■ WHAT IS NEEDED: From the entries that follow, copy every line with the word "dropdown".

Saved data entries

-------------------------

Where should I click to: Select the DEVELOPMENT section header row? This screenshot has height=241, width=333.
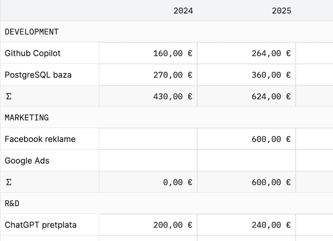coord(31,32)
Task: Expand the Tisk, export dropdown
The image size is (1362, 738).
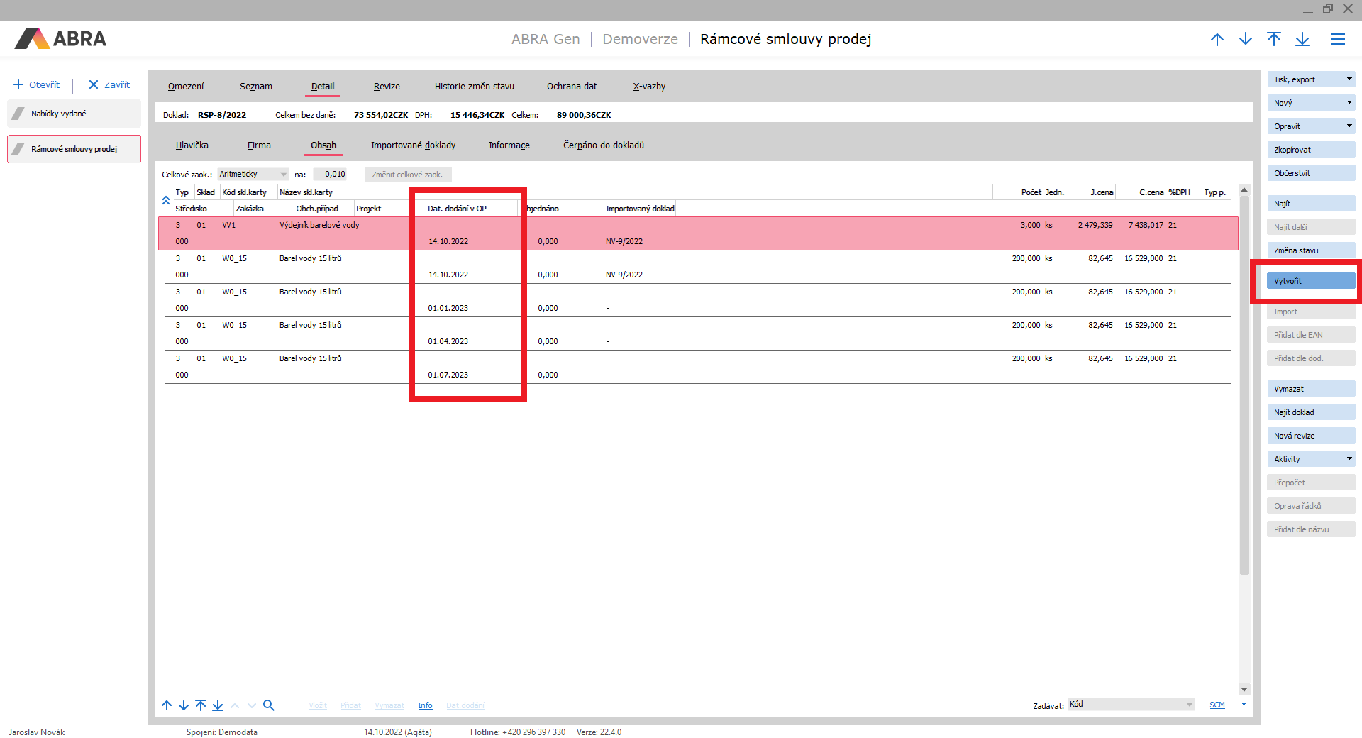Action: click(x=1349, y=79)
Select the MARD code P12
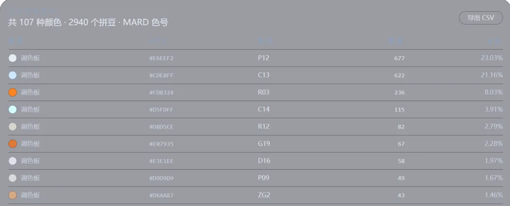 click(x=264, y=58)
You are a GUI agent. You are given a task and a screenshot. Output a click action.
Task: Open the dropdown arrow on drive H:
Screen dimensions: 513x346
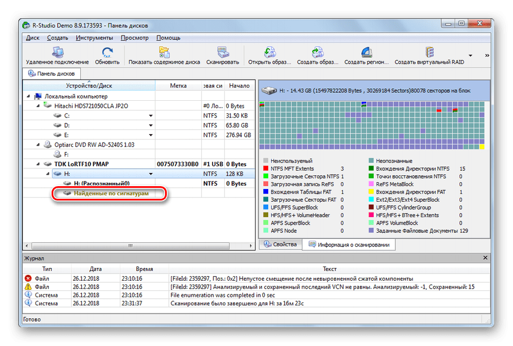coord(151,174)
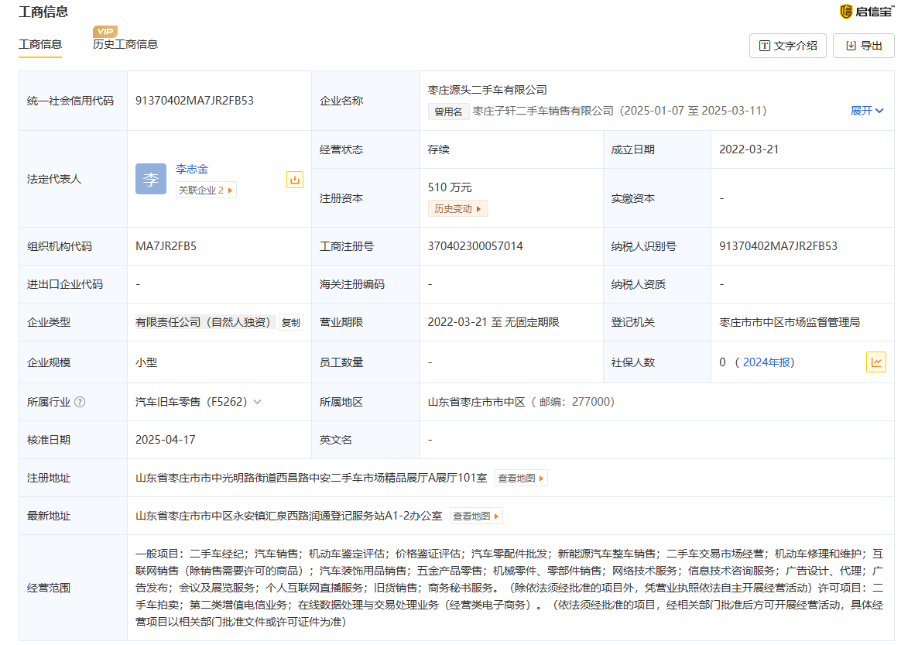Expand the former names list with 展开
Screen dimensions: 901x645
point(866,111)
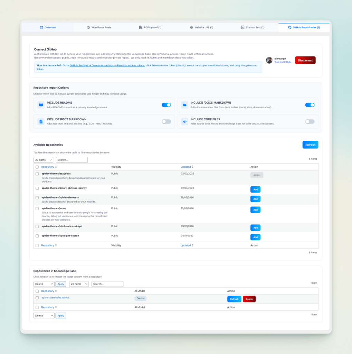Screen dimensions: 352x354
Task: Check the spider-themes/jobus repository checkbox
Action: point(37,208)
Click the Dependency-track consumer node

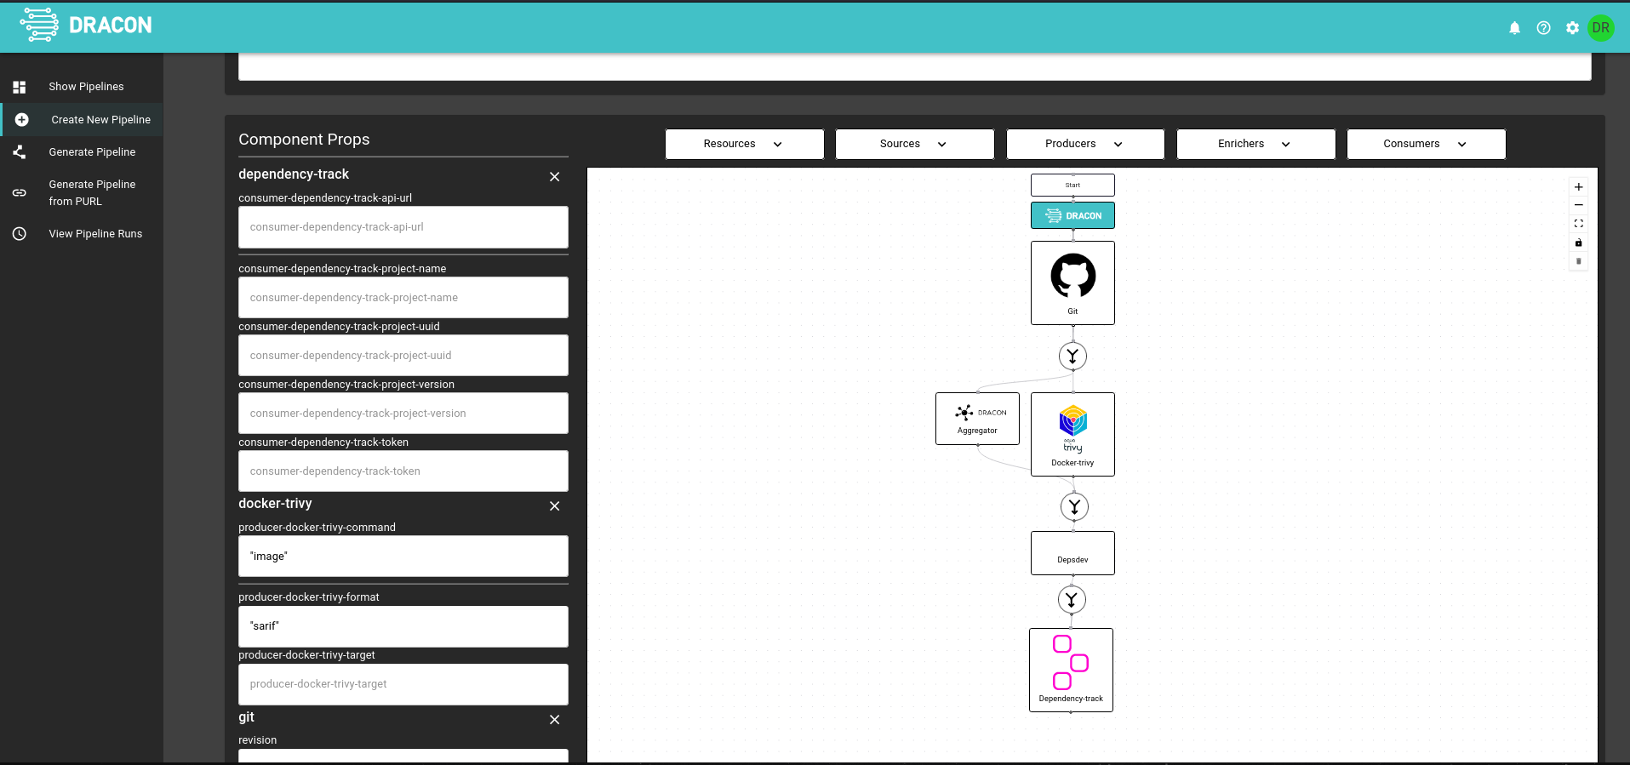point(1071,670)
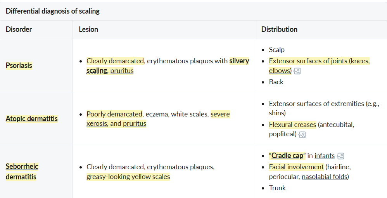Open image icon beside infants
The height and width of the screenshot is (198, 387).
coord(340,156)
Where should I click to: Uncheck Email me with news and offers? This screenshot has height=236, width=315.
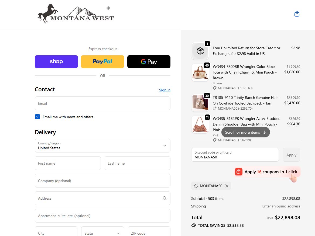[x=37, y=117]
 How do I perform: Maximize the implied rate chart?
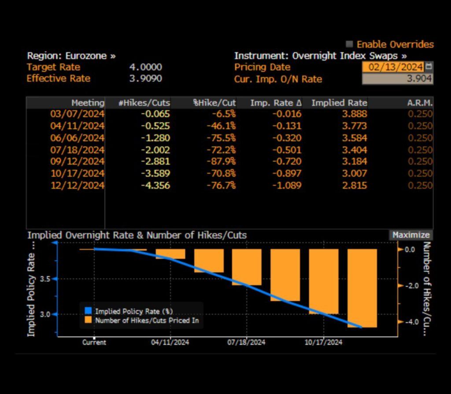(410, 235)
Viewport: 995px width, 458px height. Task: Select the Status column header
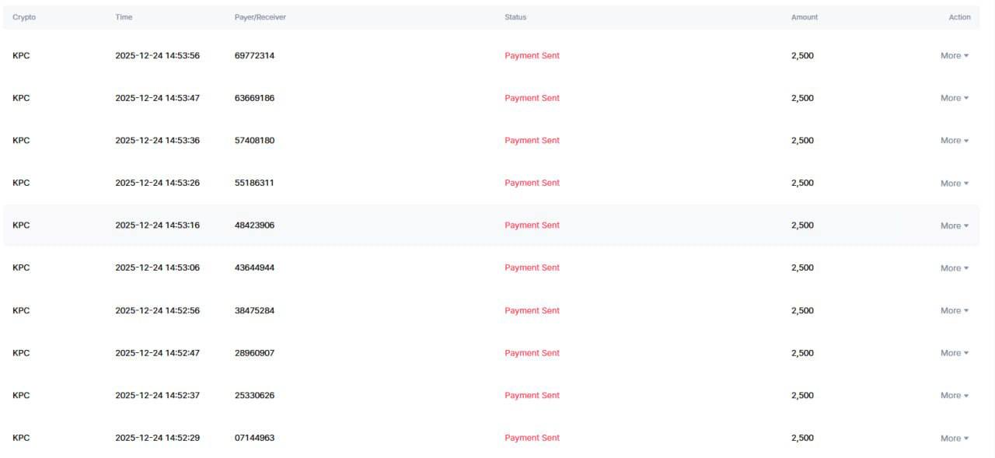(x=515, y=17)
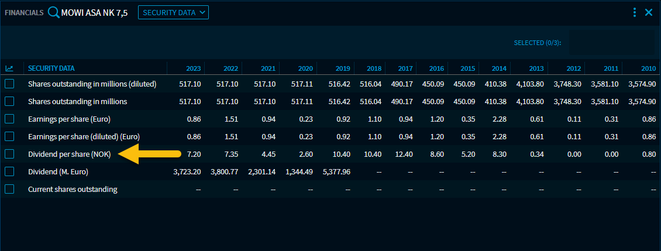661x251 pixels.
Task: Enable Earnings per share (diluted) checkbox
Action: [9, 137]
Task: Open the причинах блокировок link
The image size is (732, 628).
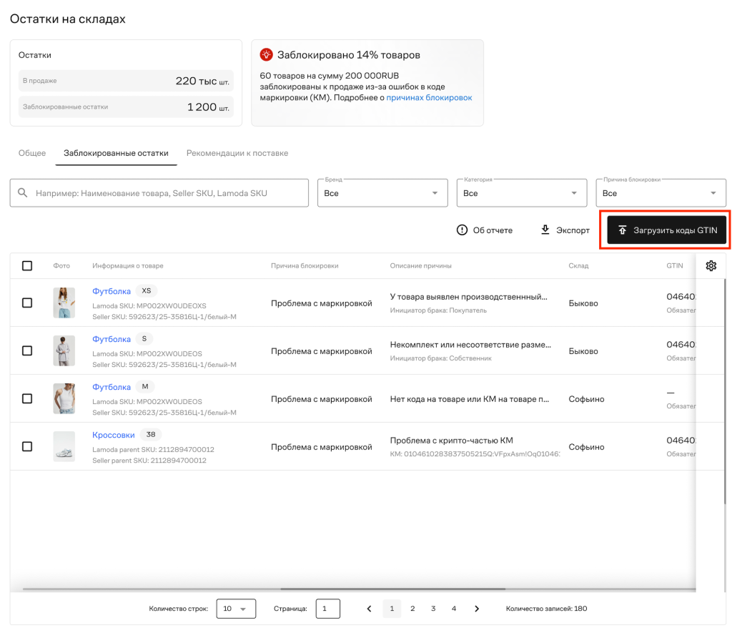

-------------------------

■ WRITTEN ANSWER:
Task: Expand the Tisk, export dropdown
Task: Open the dropdown arrow on drive H:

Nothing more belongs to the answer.